Task requirements: In the entries that follow, find the line containing "You are a GUI"; from there, copy every line exactly through the line containing "Task: Select Five Mountains Holding Ltd entry".

Data shown:
+---+
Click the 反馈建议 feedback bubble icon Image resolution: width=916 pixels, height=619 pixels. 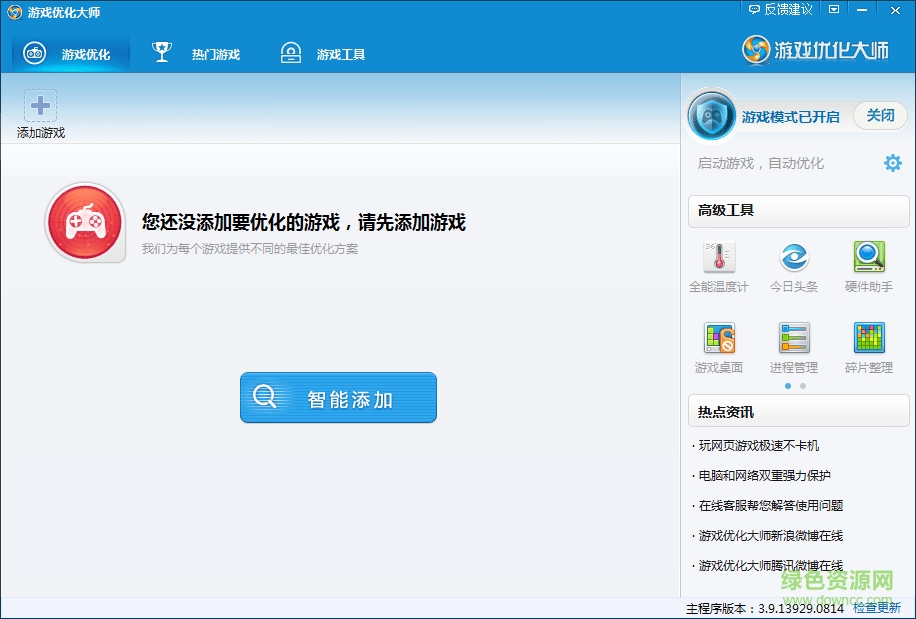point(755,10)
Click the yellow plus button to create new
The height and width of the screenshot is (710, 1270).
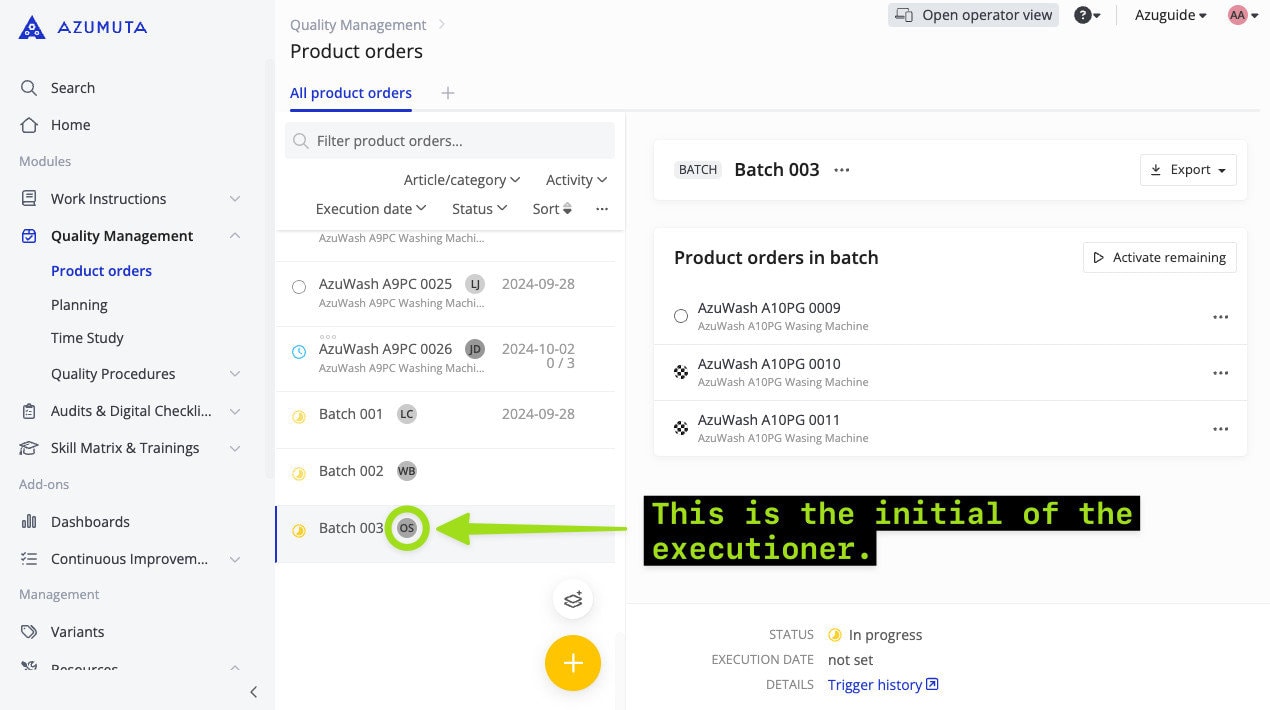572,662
+---+
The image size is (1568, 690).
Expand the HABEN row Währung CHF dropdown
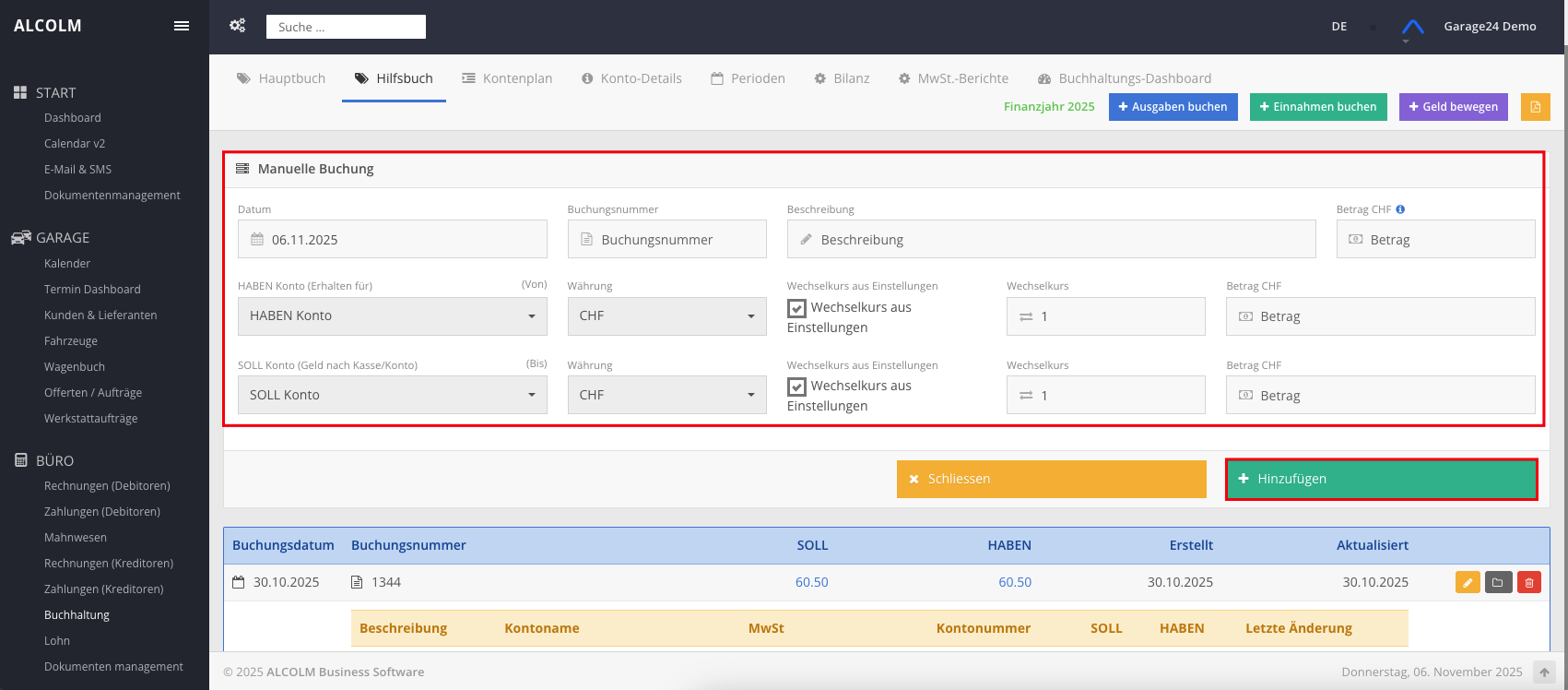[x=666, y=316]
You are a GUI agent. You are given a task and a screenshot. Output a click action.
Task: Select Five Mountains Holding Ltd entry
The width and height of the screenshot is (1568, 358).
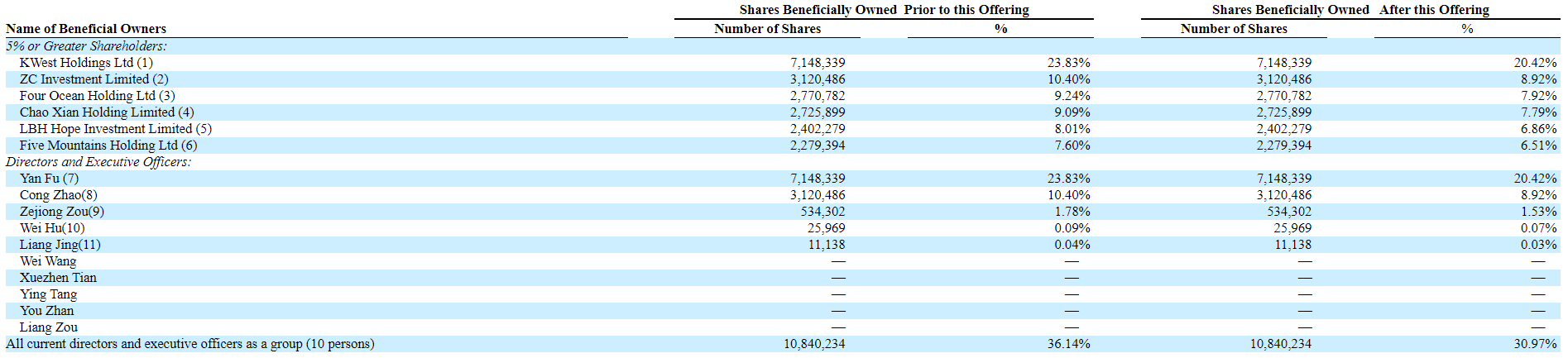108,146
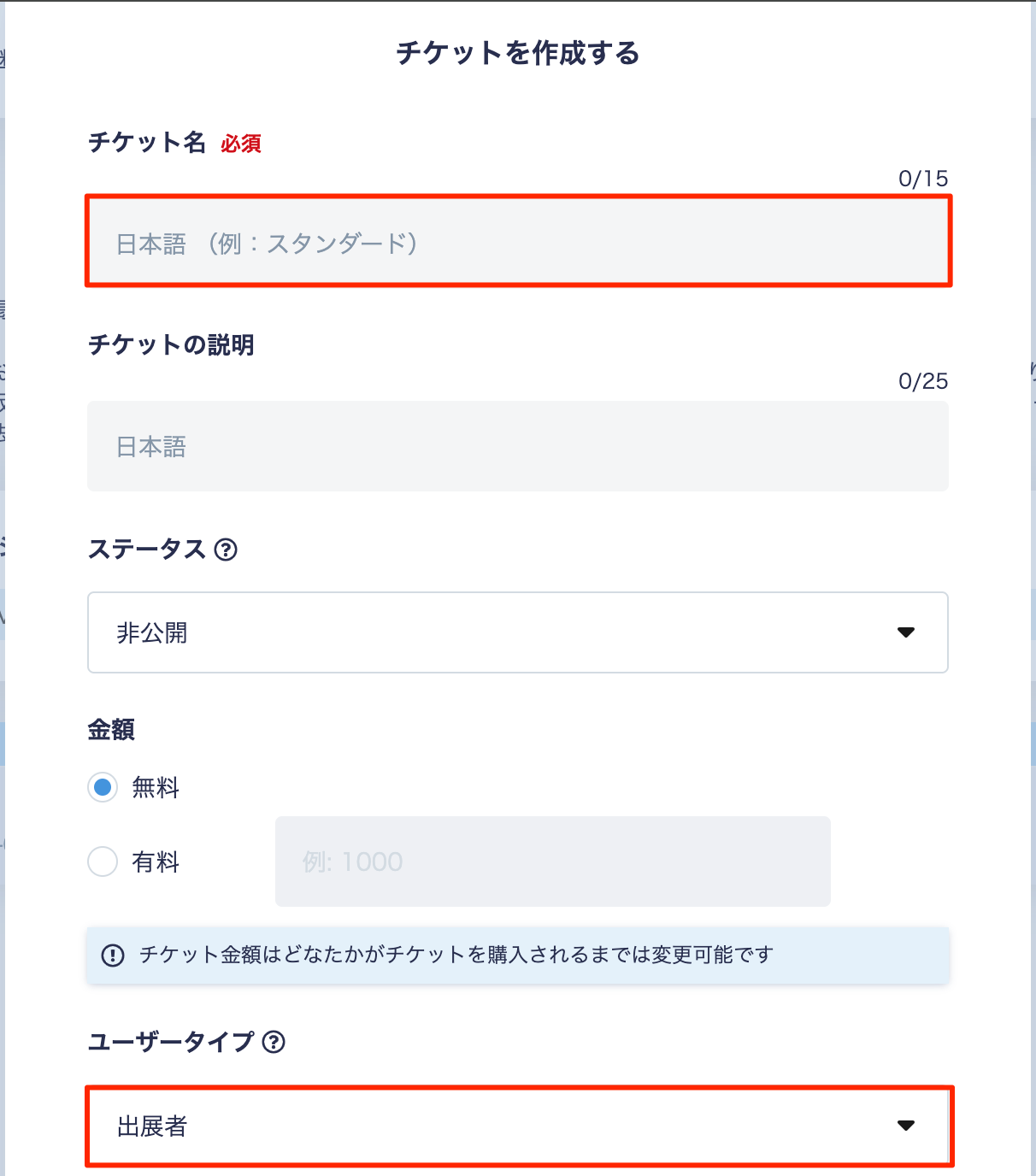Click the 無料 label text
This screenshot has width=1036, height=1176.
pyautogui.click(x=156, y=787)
+---+
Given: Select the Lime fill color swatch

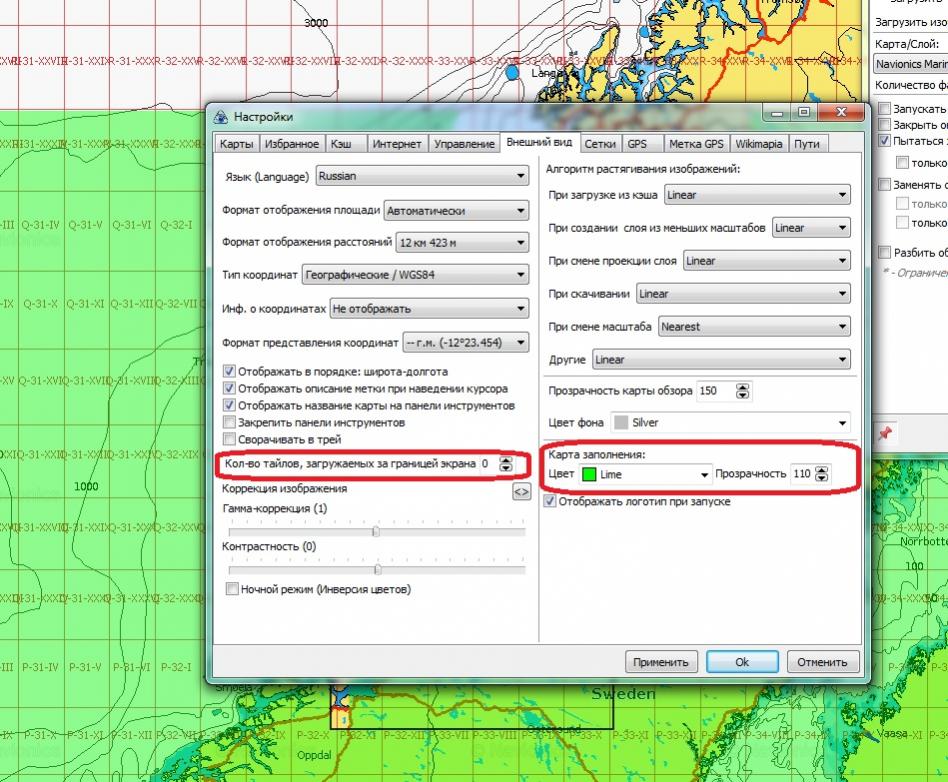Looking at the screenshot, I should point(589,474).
+---+
Finished exercise:
You are a GUI agent. You are given a task and a screenshot. Output a click action.
Task: Select Five Mountains Holding Ltd entry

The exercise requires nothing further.